Standing at the berm, playing the "how short is too short, but how long is too long" game in my head to be a cool parent, but not stand here much longer like a doofus, I noticed something: a kid was being an asshole to Jackson.
Here's the thing, Jackson doesn't have a mean bone in his body. The boy is a golden retriever in human form. He loves everyone, says hello, tells you his life story, and whatever you're doing, he wants to join you with 100% conviction.
When I see a kid probably two years older than him yelling to the pack of wolves following, "we don't like you! Go away!" And not like in a bit of a kid "semi-asshole, semi-innocent" way, but being a total DICK, I had to act.
My little dude comes over, broken-hearted - he was around six, I think. His brother, Luke, was around three at the time, so he was oblivious. Jackson shrugged his shoulders, "he didn't want me to play with them," meanwhile, this jerk is yelling, still, at me, that he didn't want Jackson to play.
What parent lets their kid talk that way? Assholes.
I’m no perfect dad. I fuck things up all of the time. Like, all-of-the-time. I let them stay up late, eat a lot of snacks. Act like little monsters - only to one another, not to others around them.
One time, I pushed Jackson too hard on the swing and he was wearing those slidy Adidas workout pants and he flew off, face first into the wood chips. I felt really bad for him, but it was funny how fast he flew out of the seat.
Last night, I had to yell at Luke for peeing on his brother. Again, it’s hard to hold in a deep laugh, trying to explain “we don’t pee on one another” when we all know that’s certainly not true depending on what you like to watch on the internet.
I figured out who this little shithead’s mom and dad were. Mom was buried in her iPhone, zero fucks, and dad was watching but was too busy itching out of his green polo once he saw the fire of a thousand suns in my eyes.
Standing there, holding cold slices of cheese pizza, I hollered, in front of strangers letting their kids play, "hey! You be nice! He just wants to play with you! And if you don't be nice, I'll beat up your fucking dad!"
The dad looked at me, serious as a heart attack. Immediately, he yelled back to his spawn, "Be nice to that little boy! He just wants to be your friend!"
My man was lucky he had common sense. I was ready to go Stone Cold Steve Austin, throwing my pizza box to the heavens, and ready for absolute violence. The slices remained intact.

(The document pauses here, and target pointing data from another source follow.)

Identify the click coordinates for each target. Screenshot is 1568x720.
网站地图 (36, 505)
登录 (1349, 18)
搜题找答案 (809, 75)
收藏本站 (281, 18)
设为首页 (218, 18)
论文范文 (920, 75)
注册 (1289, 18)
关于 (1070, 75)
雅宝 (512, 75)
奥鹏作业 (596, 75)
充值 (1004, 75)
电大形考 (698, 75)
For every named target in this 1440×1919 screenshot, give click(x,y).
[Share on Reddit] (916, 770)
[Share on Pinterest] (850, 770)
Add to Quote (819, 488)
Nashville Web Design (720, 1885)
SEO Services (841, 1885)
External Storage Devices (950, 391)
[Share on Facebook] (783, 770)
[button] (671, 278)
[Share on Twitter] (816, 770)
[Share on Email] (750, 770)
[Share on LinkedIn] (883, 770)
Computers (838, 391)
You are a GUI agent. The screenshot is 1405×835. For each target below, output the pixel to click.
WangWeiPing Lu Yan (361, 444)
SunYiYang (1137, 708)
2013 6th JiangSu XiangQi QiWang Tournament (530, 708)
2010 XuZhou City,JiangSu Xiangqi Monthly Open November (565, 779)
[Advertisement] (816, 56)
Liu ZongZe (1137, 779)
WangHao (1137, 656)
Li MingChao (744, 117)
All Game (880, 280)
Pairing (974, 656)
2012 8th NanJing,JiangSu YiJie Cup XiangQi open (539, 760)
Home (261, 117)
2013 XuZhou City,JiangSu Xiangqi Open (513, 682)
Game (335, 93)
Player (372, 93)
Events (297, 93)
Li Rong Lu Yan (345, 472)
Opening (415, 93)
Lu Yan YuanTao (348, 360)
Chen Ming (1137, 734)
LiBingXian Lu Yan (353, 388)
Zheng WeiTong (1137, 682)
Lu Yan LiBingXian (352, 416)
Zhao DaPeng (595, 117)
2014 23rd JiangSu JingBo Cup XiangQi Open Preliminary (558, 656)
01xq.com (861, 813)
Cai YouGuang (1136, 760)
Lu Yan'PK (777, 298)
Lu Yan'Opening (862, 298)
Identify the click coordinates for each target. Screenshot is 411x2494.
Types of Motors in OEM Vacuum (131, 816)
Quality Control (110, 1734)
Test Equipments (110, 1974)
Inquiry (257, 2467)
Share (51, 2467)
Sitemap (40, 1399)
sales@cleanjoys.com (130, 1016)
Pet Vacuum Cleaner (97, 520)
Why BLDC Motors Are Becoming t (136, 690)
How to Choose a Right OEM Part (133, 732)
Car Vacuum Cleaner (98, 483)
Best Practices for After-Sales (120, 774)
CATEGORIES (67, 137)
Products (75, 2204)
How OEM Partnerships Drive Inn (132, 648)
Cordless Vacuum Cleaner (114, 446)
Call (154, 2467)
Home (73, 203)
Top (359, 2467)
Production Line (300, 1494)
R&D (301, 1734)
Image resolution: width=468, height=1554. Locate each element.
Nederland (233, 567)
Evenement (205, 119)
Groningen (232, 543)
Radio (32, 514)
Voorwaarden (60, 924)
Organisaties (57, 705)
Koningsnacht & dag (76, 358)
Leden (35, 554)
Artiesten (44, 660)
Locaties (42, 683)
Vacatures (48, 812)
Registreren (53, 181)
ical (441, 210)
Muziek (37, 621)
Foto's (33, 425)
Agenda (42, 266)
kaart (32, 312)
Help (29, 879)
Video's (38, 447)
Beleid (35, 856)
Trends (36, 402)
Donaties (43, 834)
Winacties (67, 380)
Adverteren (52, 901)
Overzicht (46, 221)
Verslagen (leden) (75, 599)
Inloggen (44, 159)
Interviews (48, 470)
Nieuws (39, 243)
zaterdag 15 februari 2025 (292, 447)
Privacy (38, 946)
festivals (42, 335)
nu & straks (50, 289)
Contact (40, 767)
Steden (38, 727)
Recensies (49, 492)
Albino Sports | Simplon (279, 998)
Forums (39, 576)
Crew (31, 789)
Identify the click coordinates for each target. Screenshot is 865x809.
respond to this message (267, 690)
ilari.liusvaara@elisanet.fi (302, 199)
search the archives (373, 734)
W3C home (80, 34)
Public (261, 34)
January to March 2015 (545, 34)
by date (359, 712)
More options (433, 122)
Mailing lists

My boys played a few more minutes, the mean kid and his dad both silently understanding they dodged a serious psychotic papa bear violent breakdown, kept their nervous eyes on me while the other parents made the cringe face, glad they weren't privy to a scene straight out of COPS.
When we got home, the kids munched on a slice of cold pizza each. We talked about what happened, and that beating someone up is never the answer.
But that slice of cheese tastes a smidge better when you freak out a whole patio of upper-middle-class parents and don't have to make small talk on a summer day.